# Dublin beanery



## 44Whitehall (Feb 4, 2014)

I'll be in Dublin this weekend and wonder whether anyone can recommend good beans for espresso? It would be nice to try a local roaster as a change to a recent run of English houses.

Also any good espresso bar/cafe recommendations welcome.

Thanks


----------



## Neill (Jun 26, 2013)

3fe is a must. Glenn has a write up with a list somewhere.


----------



## Neill (Jun 26, 2013)

Here you go http://coffeeforums.co.uk/showthread.php?t=17629


----------



## 44Whitehall (Feb 4, 2014)

Great - thanks very much.


----------



## Doozerless (Apr 3, 2015)

In Dublin there's 3fe (part owned by Steve from Hasbean) and Coffeeangel. Both have retail outlets in central enough areas in the city centre. There's also Cloudpicker, who have a retail unit in the Science Gallery on Pearse Street.

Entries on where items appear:
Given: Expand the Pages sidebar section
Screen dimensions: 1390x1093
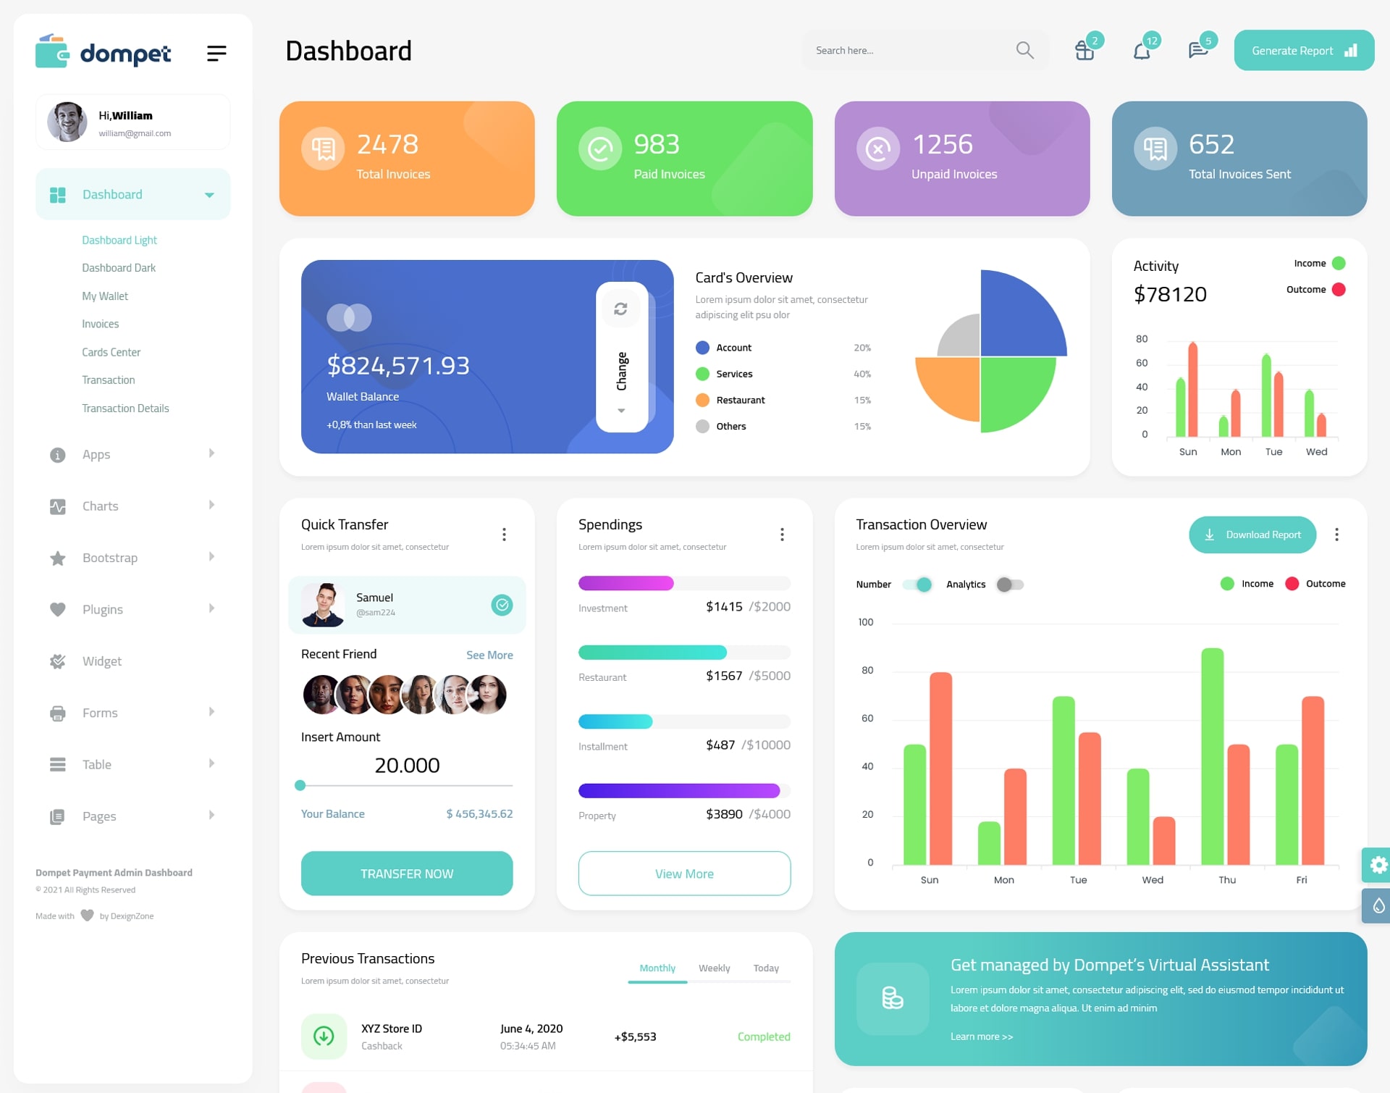Looking at the screenshot, I should click(x=127, y=816).
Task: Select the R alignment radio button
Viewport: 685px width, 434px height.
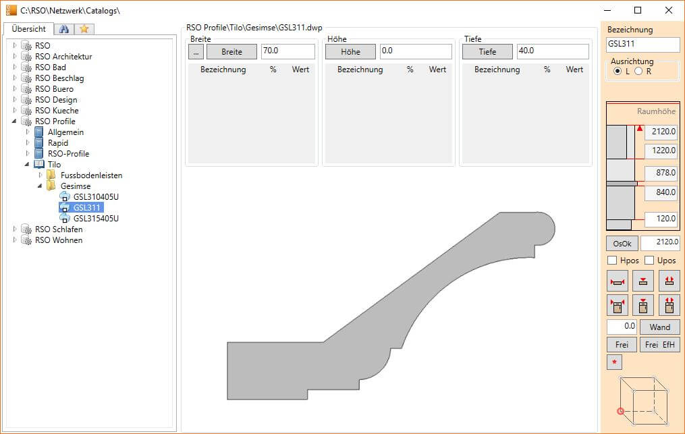Action: pyautogui.click(x=638, y=72)
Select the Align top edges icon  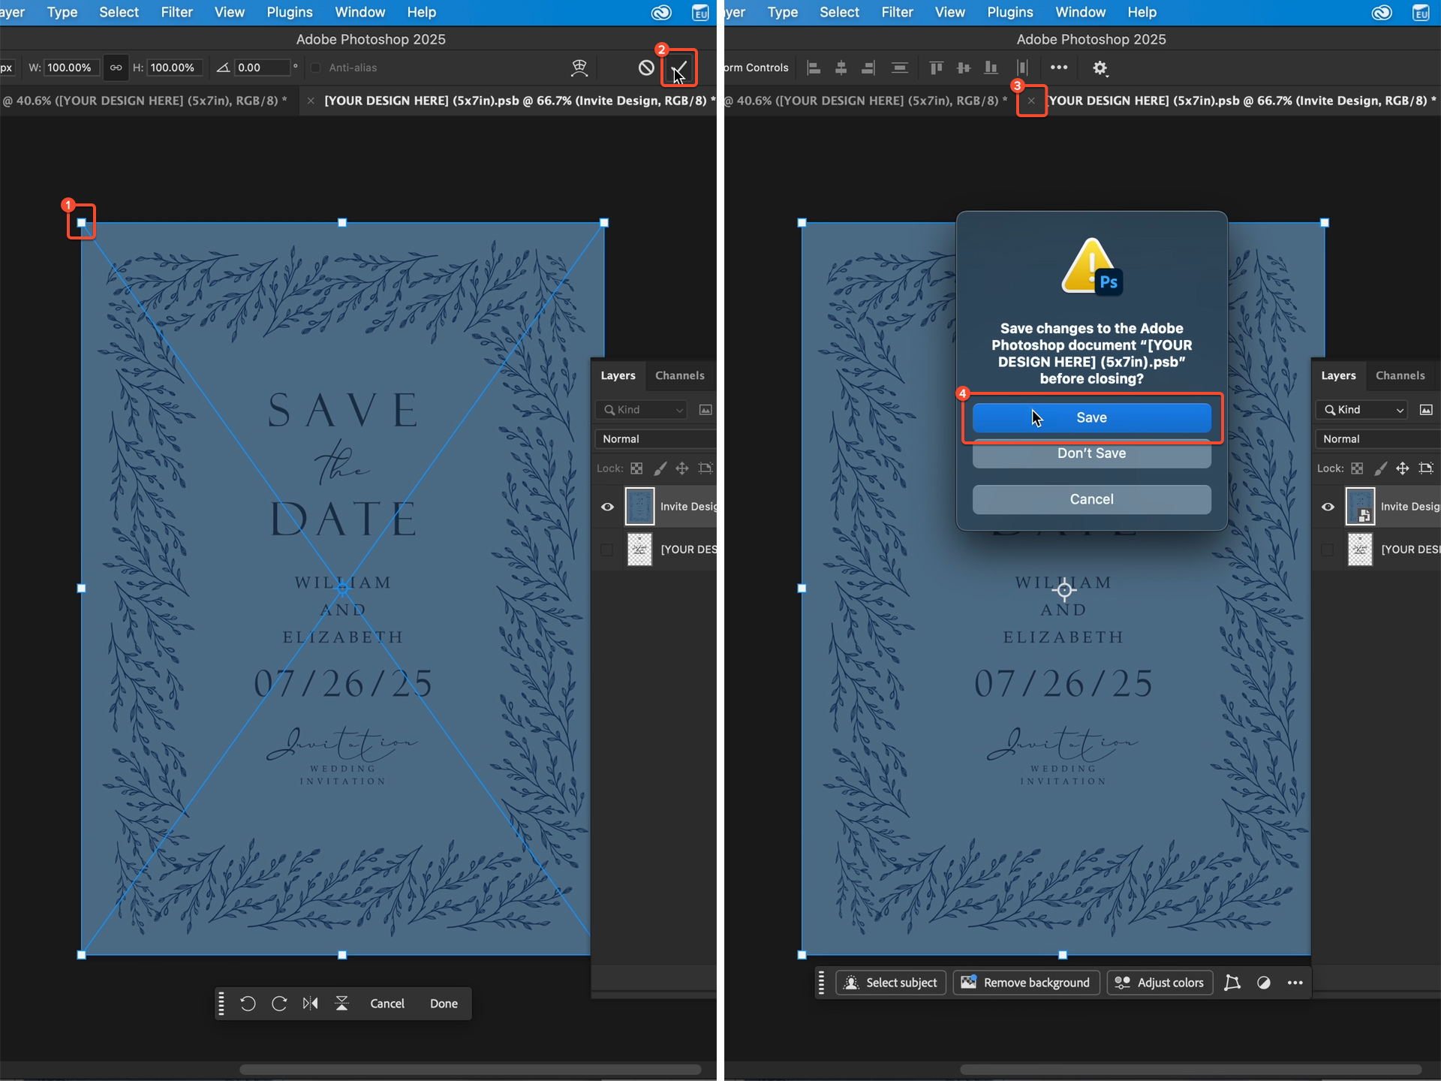pos(936,68)
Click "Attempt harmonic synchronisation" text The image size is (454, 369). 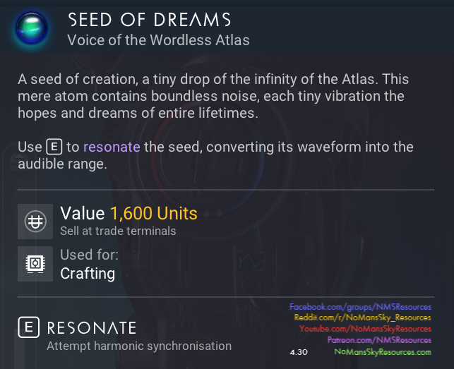(x=138, y=346)
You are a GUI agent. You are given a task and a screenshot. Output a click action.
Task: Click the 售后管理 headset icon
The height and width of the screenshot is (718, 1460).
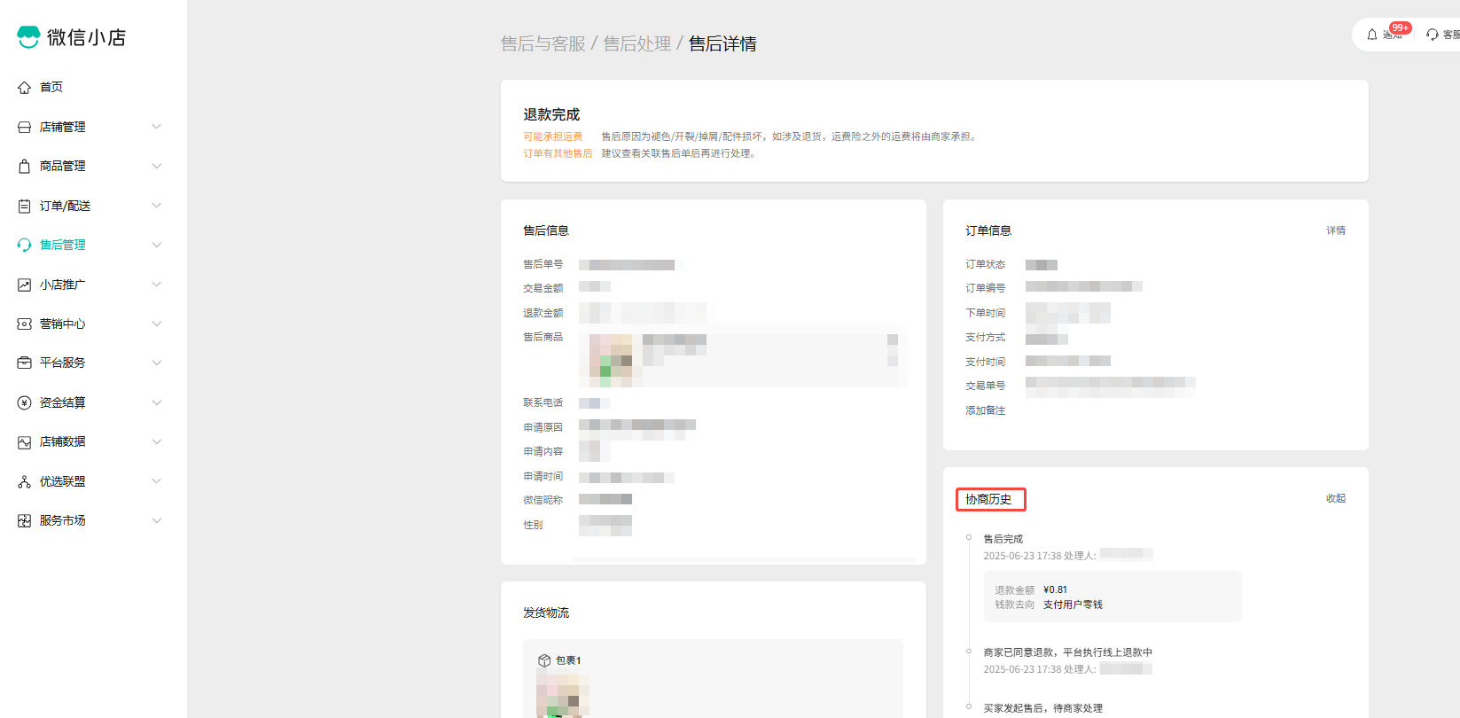(x=24, y=246)
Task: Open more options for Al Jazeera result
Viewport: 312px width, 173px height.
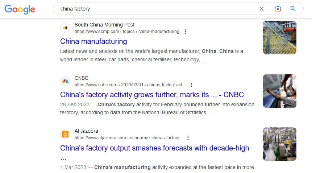Action: [188, 138]
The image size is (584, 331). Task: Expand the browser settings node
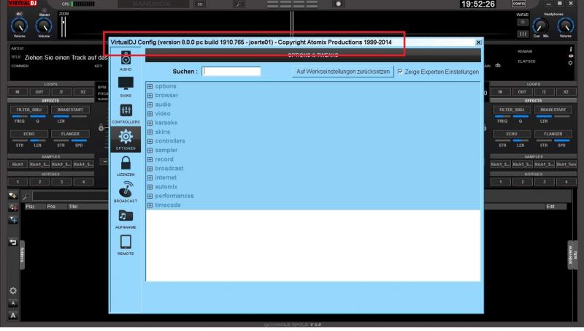(x=150, y=96)
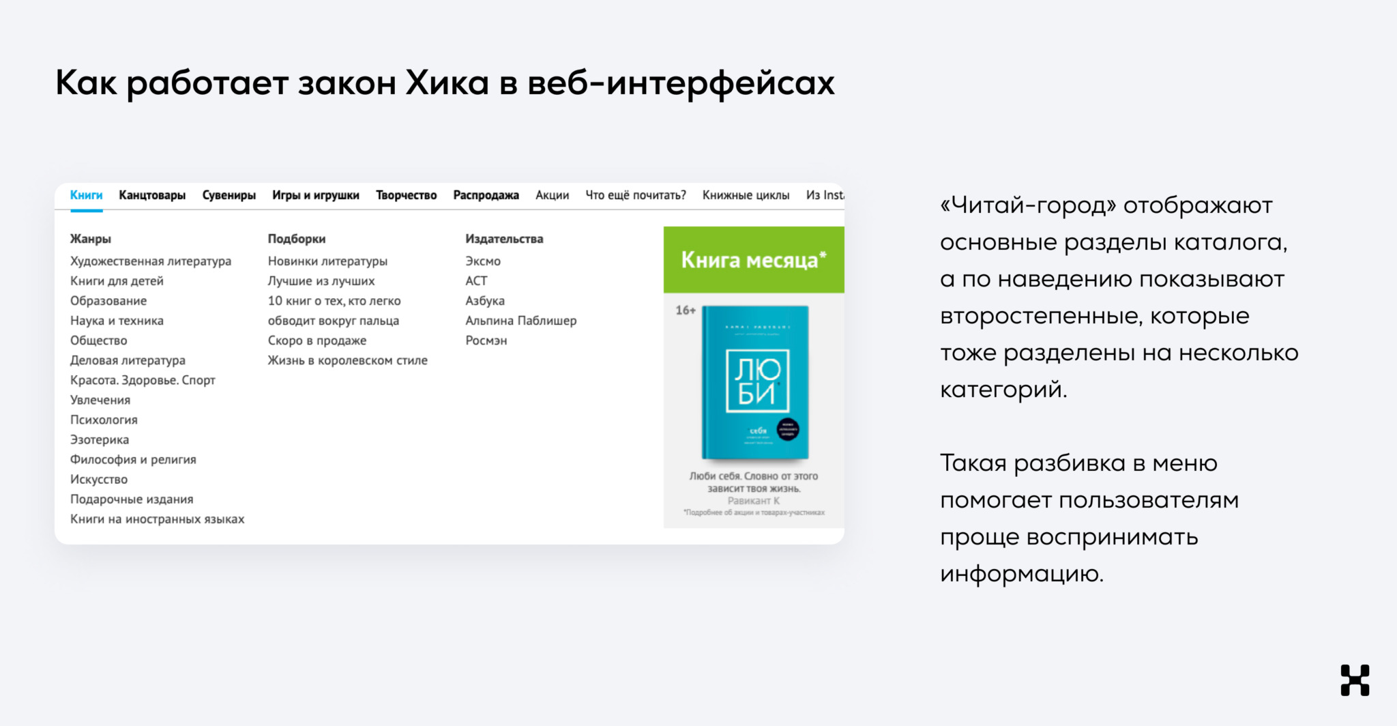Open the 'Канцтовары' section
This screenshot has width=1397, height=726.
[x=152, y=194]
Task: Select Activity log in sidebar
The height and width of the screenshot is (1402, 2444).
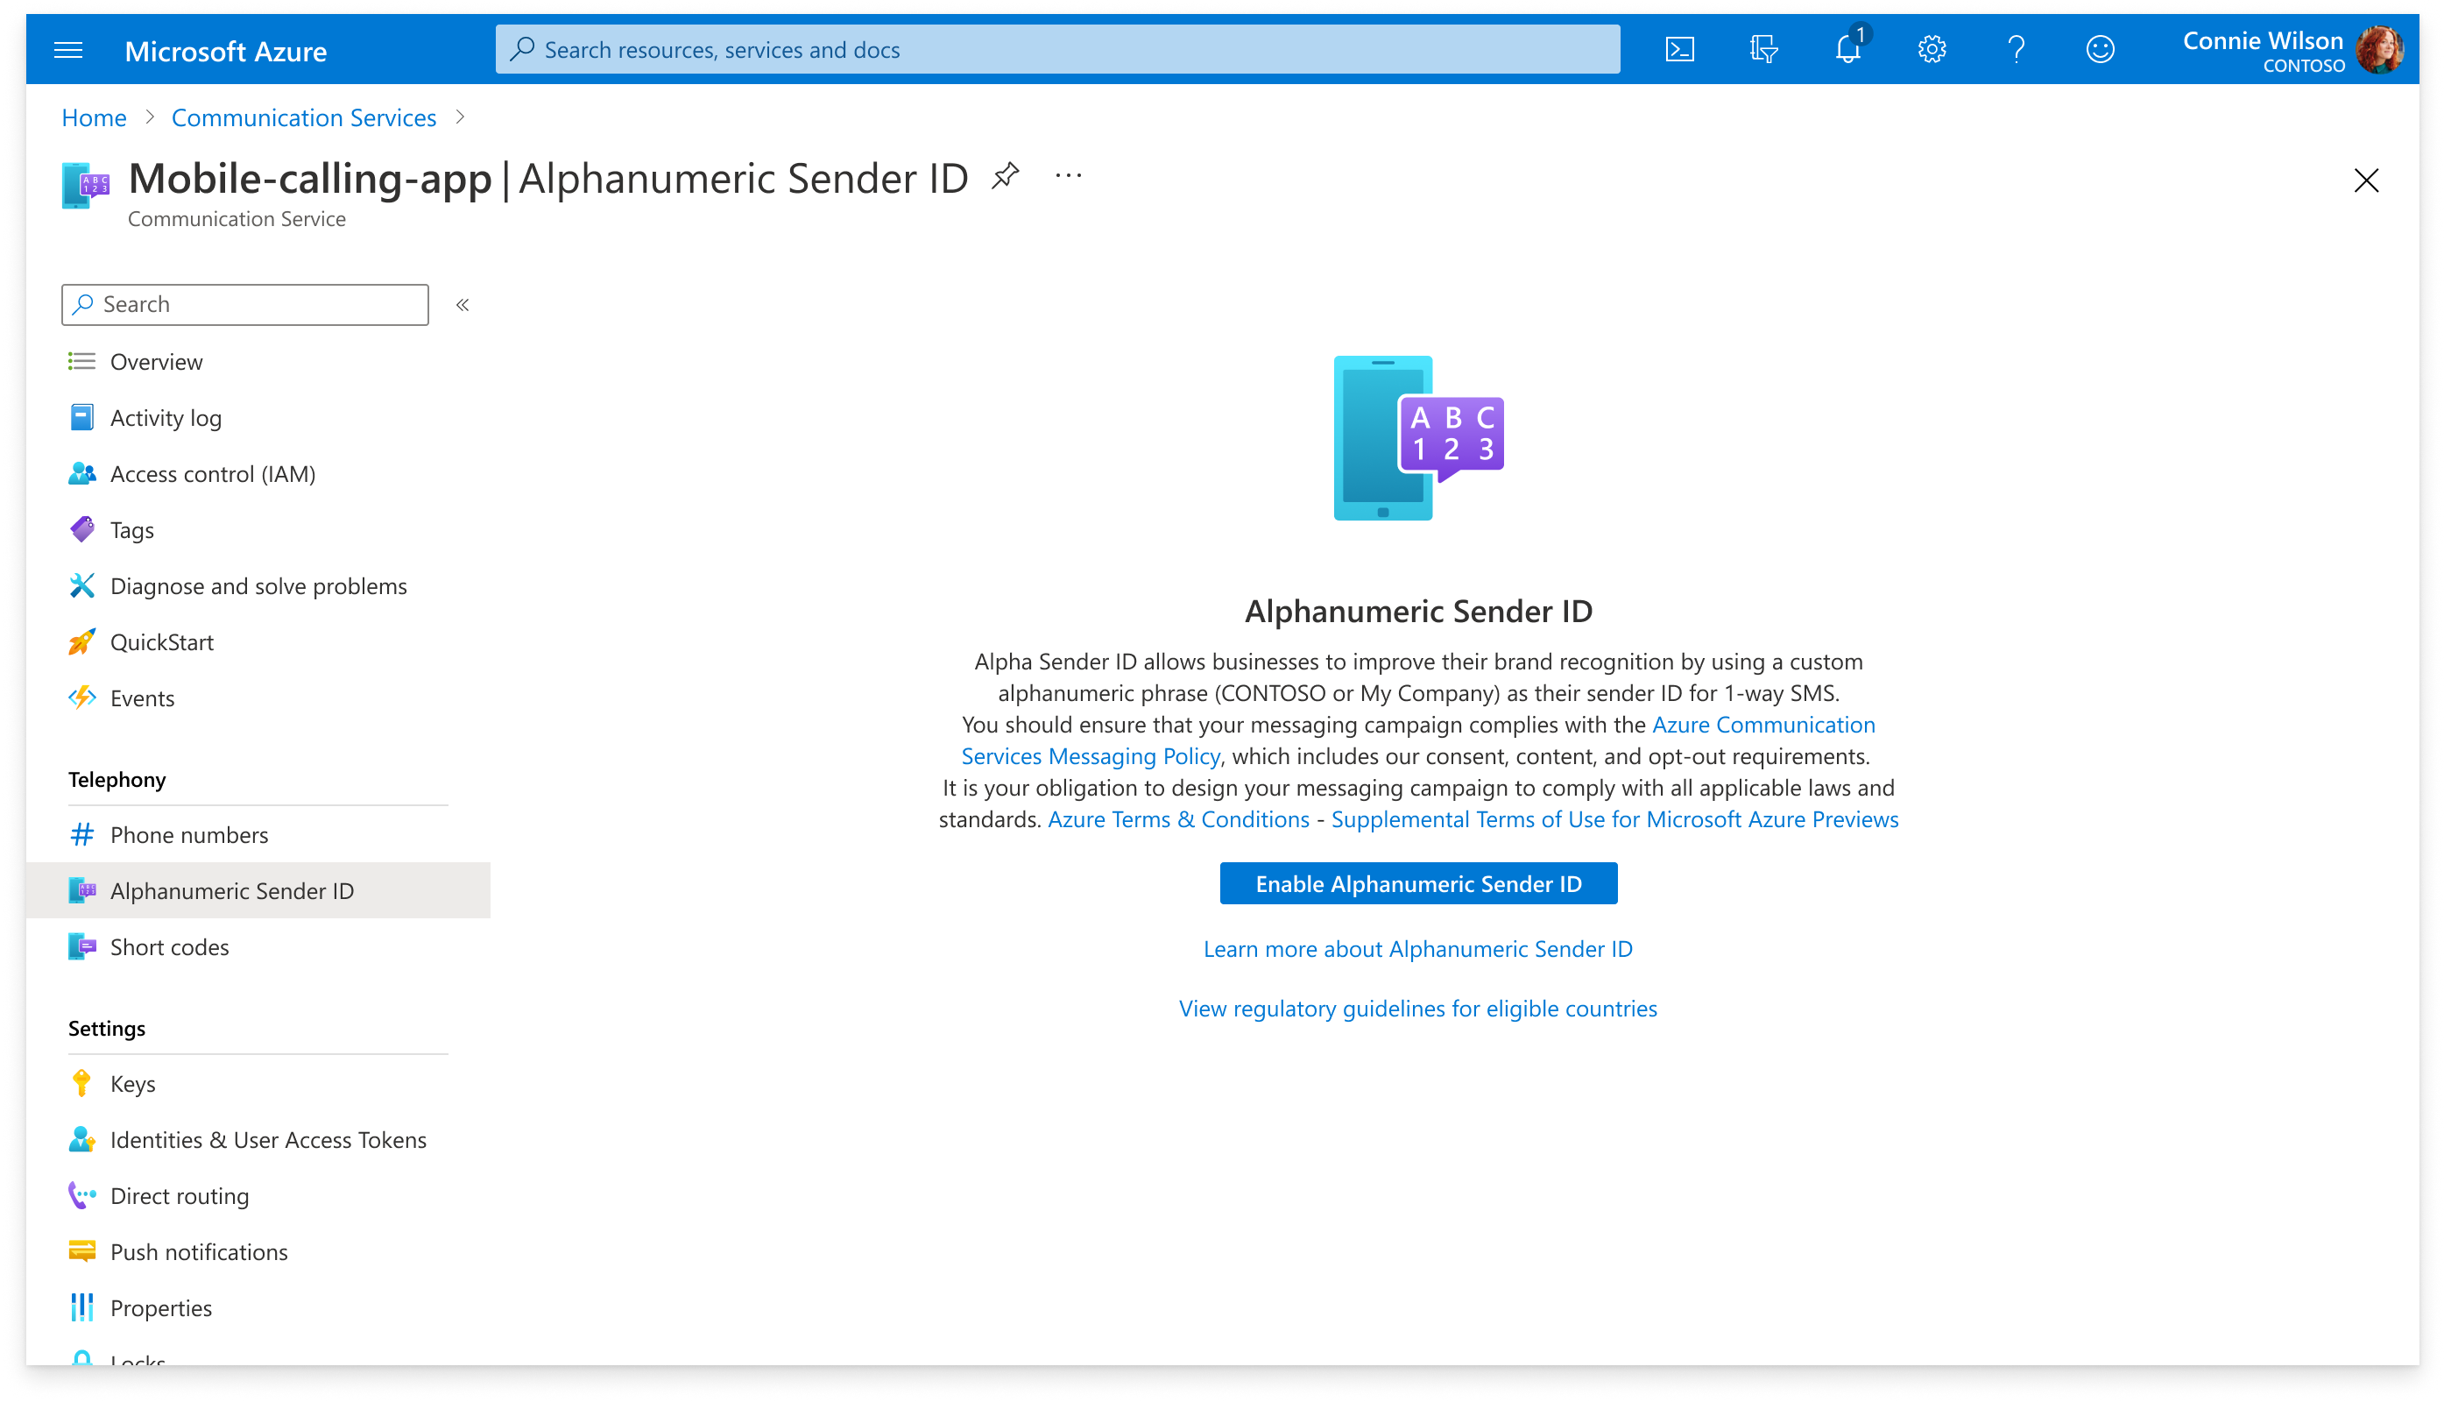Action: point(165,416)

- **Written instruction**: Resume the Dublin coffee forum thread, carrying on after its last post. The rows have no role in this.

- **Answer to the exercise**:
Vice Coffee is a coffee shop that has a good range of guest coffee on brew.

Here's a Top 10 coffee shop list from last year.


----------



## 44Whitehall (Feb 4, 2014)

3Fe was great, and a real buzz this morning. Kaph was also a cool place to hang out, however basic it may be. I tried to get to the Science gallery but no joy - closed each time I was there.

Thanks to all for the recommendations.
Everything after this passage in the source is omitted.